§ WHAT THE TASK ASKS
Convert the lines from the one containing "The height and" through the end of the lines into a two-column CSV with the headers input and output. Each row should hold one line's text and its answer, each in a single quoted field with line breaks replaced by spaces, and the pictures should be left out.

● ● ●

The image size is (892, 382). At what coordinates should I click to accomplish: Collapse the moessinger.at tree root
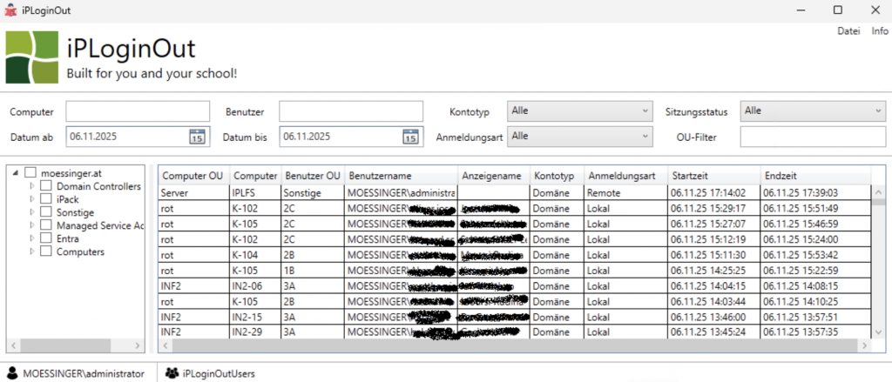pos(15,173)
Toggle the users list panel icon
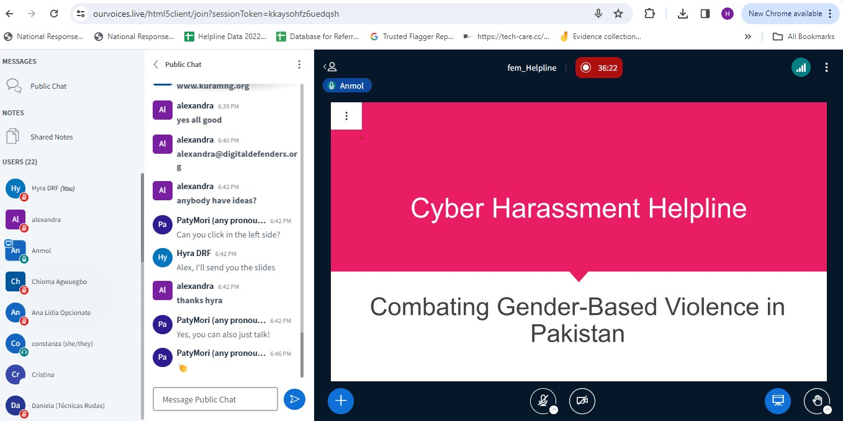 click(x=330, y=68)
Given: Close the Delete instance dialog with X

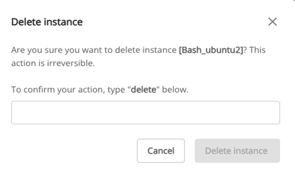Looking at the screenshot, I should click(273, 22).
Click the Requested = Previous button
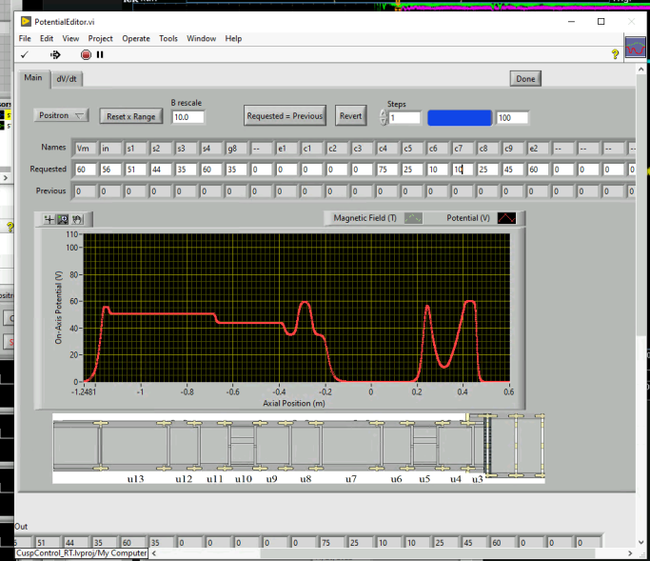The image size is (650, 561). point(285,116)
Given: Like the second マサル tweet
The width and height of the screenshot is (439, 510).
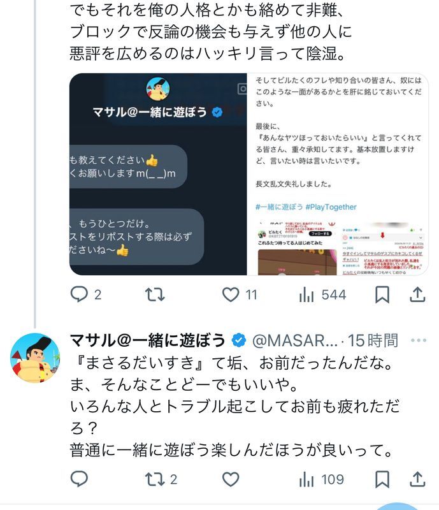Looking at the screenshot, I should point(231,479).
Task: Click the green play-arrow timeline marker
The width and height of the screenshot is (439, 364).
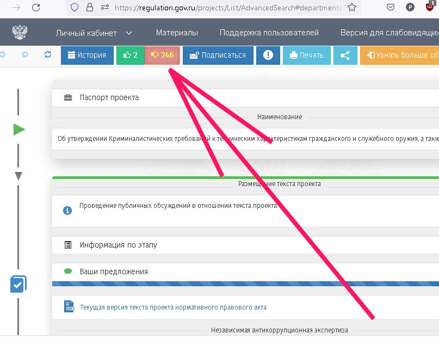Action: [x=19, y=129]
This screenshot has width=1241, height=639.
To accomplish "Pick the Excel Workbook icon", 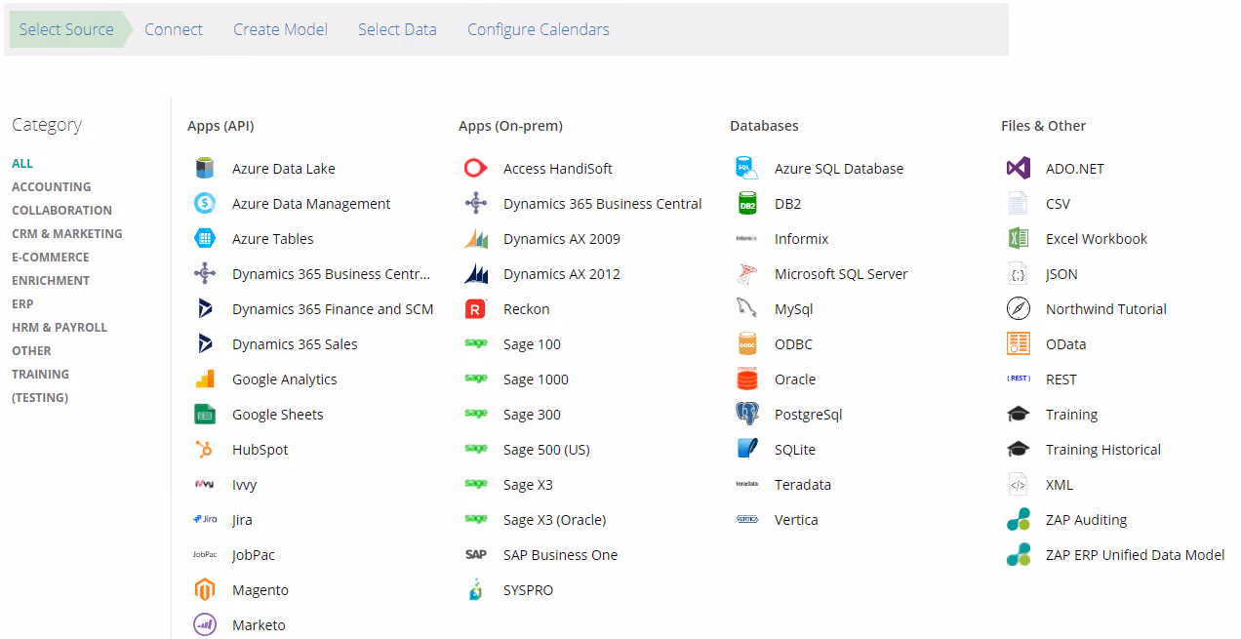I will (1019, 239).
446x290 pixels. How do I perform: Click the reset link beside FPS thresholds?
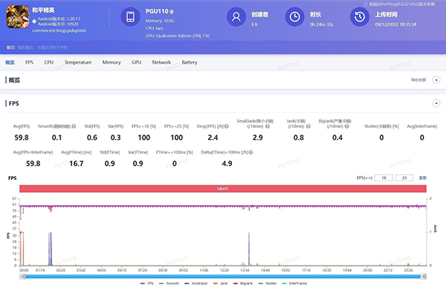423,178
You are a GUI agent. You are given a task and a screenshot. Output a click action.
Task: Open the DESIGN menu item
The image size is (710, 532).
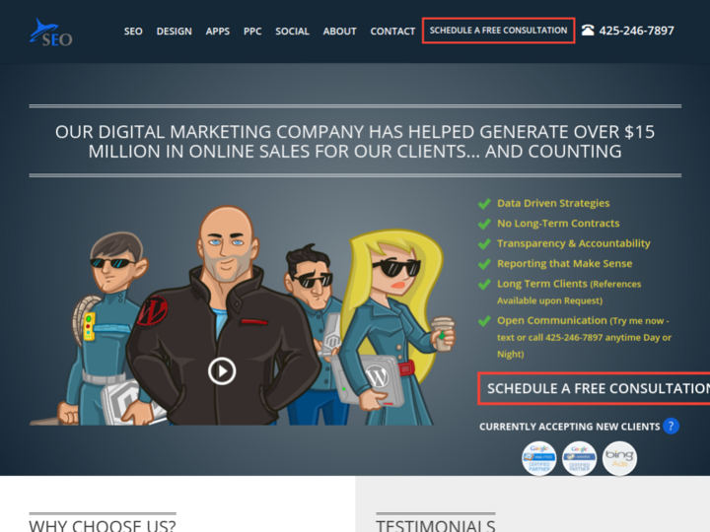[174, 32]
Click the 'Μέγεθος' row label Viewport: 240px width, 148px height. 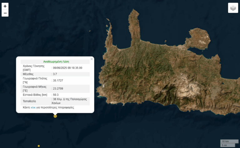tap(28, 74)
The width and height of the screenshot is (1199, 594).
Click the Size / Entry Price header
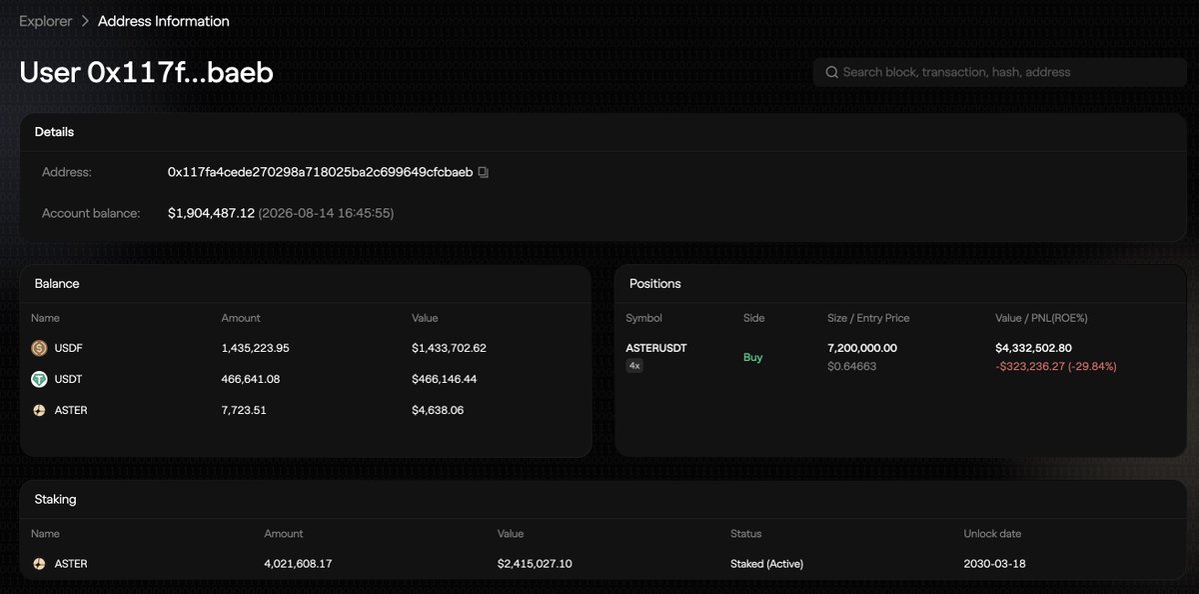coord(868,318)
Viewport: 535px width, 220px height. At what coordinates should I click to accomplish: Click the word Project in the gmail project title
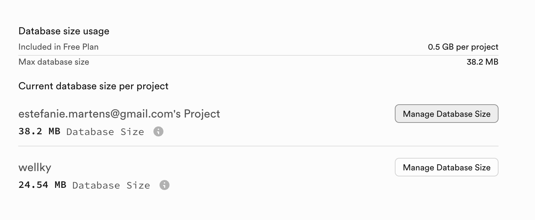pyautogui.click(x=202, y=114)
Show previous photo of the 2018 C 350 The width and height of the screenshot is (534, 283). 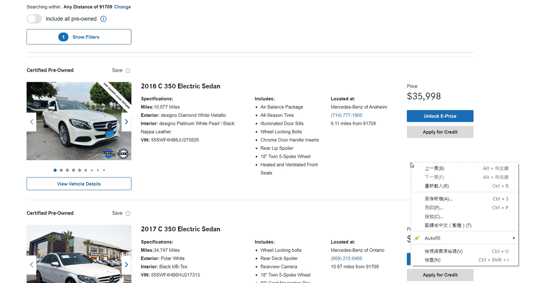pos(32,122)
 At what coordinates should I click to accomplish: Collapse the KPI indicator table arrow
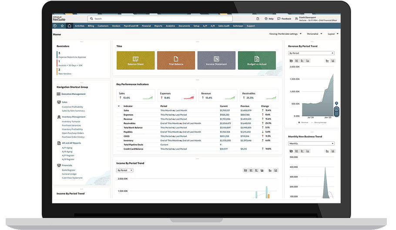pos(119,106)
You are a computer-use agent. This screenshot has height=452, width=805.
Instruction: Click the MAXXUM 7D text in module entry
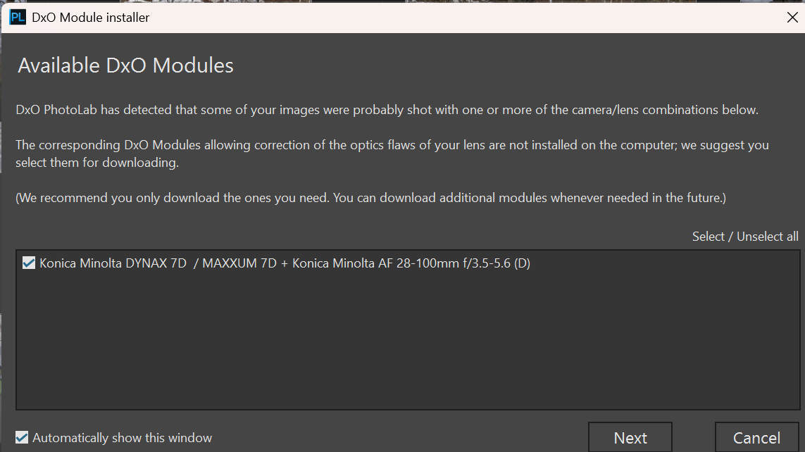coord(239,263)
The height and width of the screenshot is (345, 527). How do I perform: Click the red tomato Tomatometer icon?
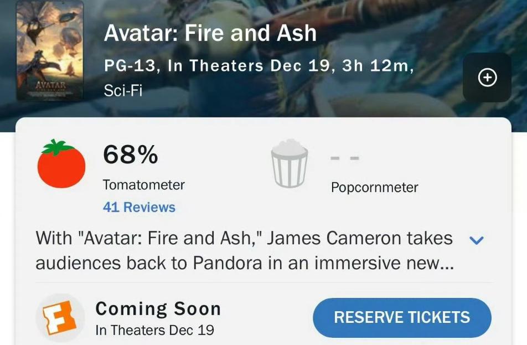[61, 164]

● ● ●

§ WRITTEN SOLUTION
input,output
"The height and width of the screenshot is (345, 527). How do I perform: Click the red tomato Tomatometer icon?","[61, 164]"